━━━ Data to use ━━━

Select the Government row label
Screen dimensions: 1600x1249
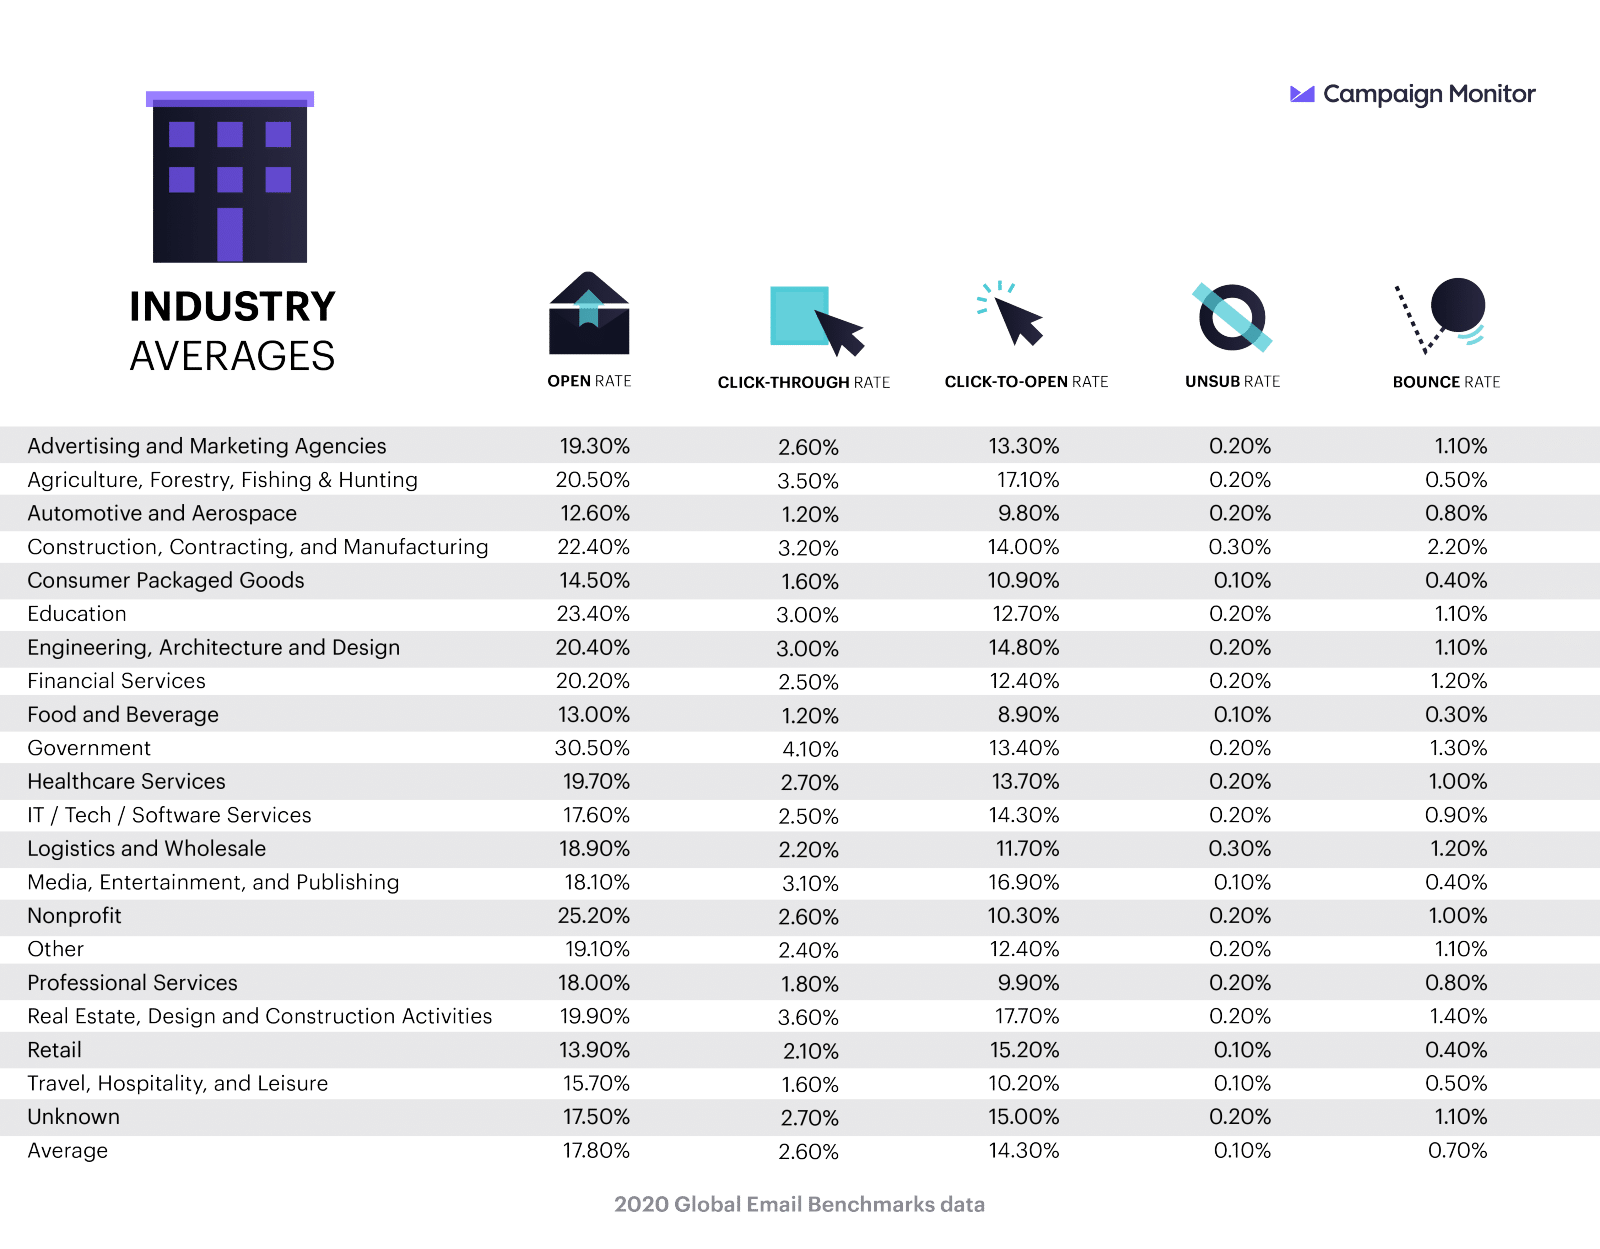[x=89, y=748]
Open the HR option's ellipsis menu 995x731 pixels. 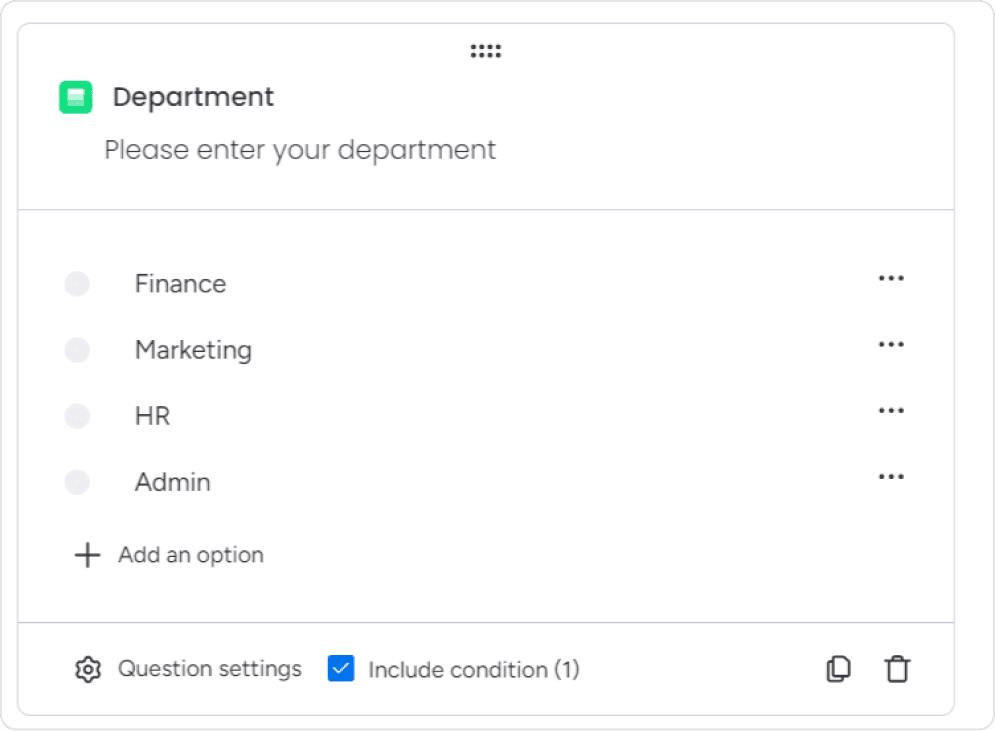(891, 410)
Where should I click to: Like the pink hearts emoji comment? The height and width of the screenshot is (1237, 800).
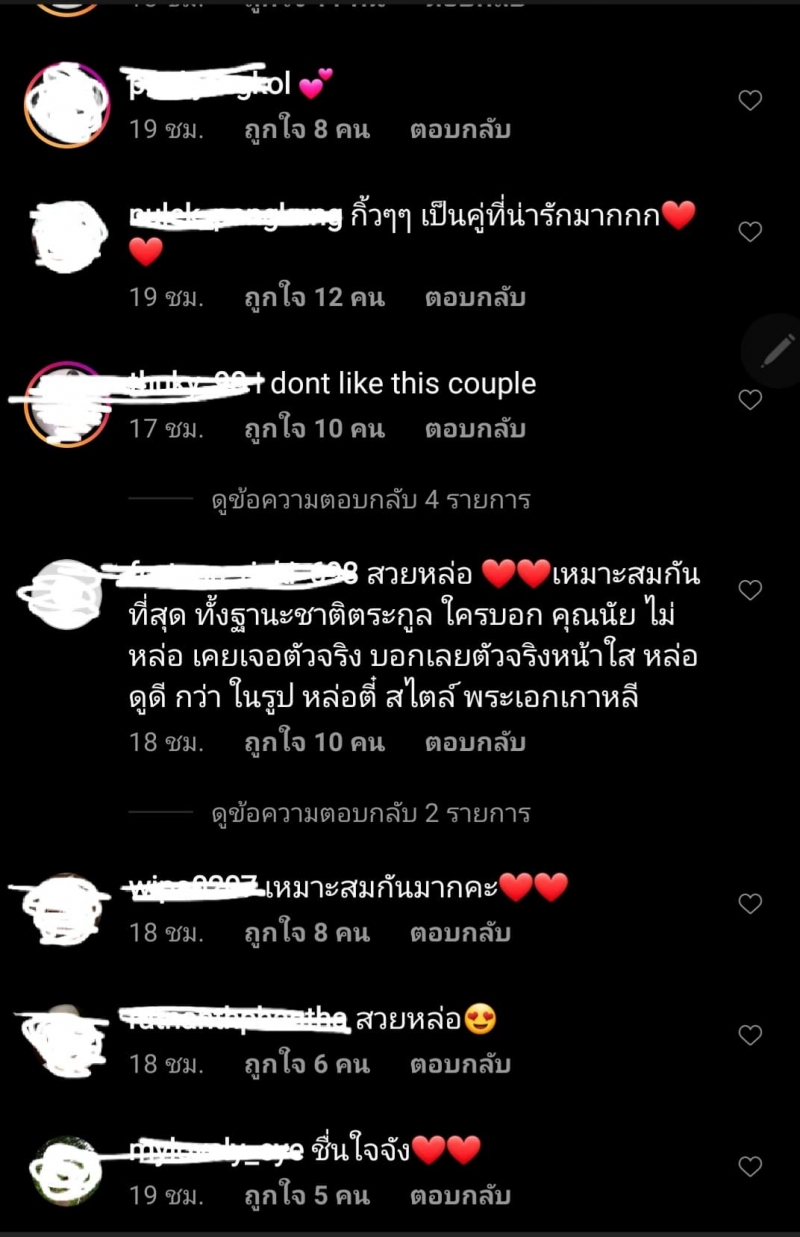(750, 100)
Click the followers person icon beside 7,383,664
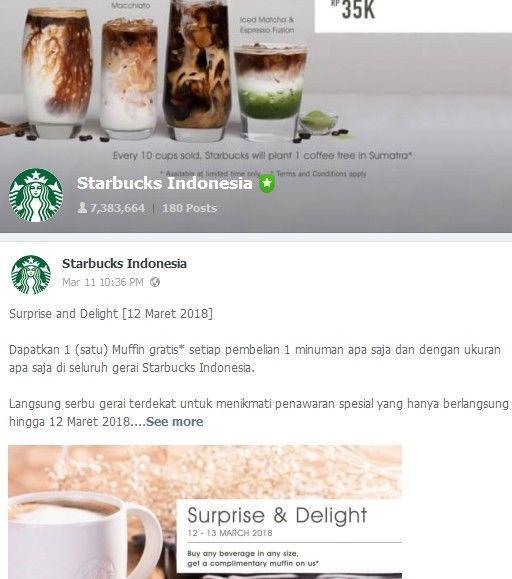512x579 pixels. tap(82, 208)
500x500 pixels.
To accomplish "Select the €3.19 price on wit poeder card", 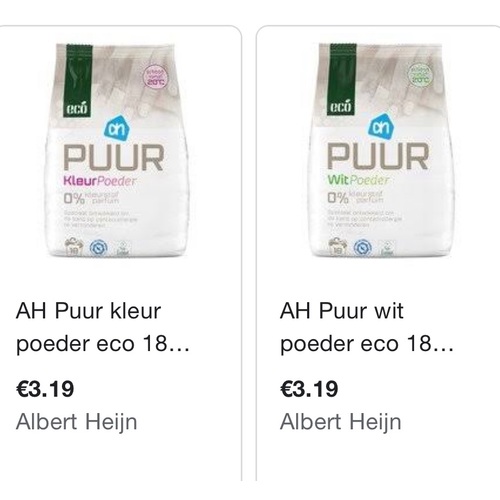I will [309, 389].
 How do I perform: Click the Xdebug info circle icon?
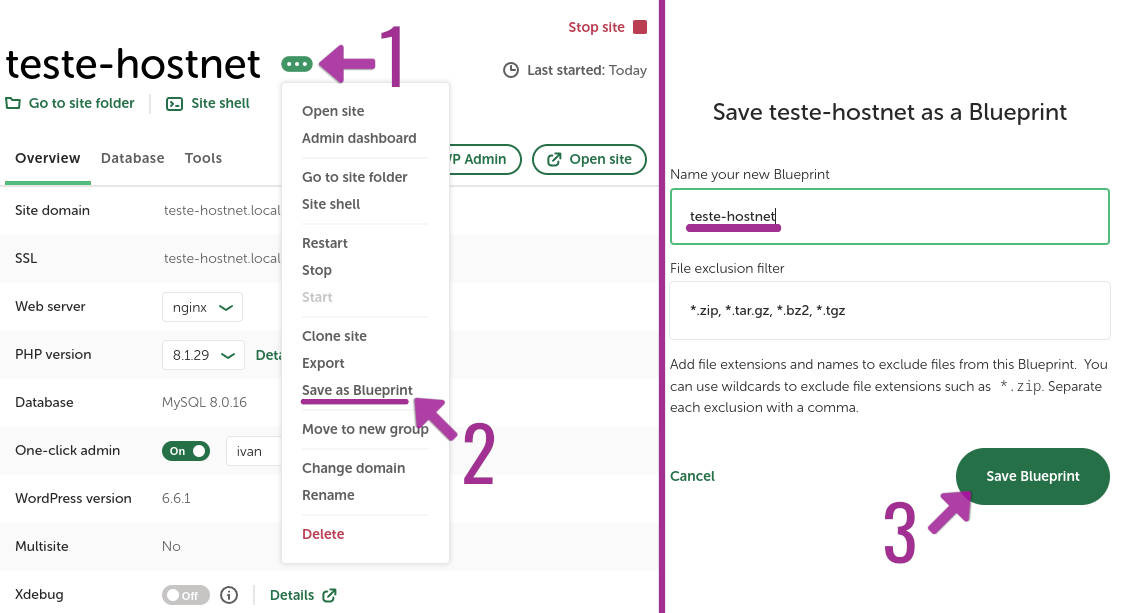229,595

━━━

▶ [About this task]
Write out exactly the lines from the line holding "How do I perform: Click" through the last line of the records above, inclusive, and nothing more. Leave out the pictures.

▶ [Solution]
 How do I perform: Click the Xdebug info circle icon?
229,595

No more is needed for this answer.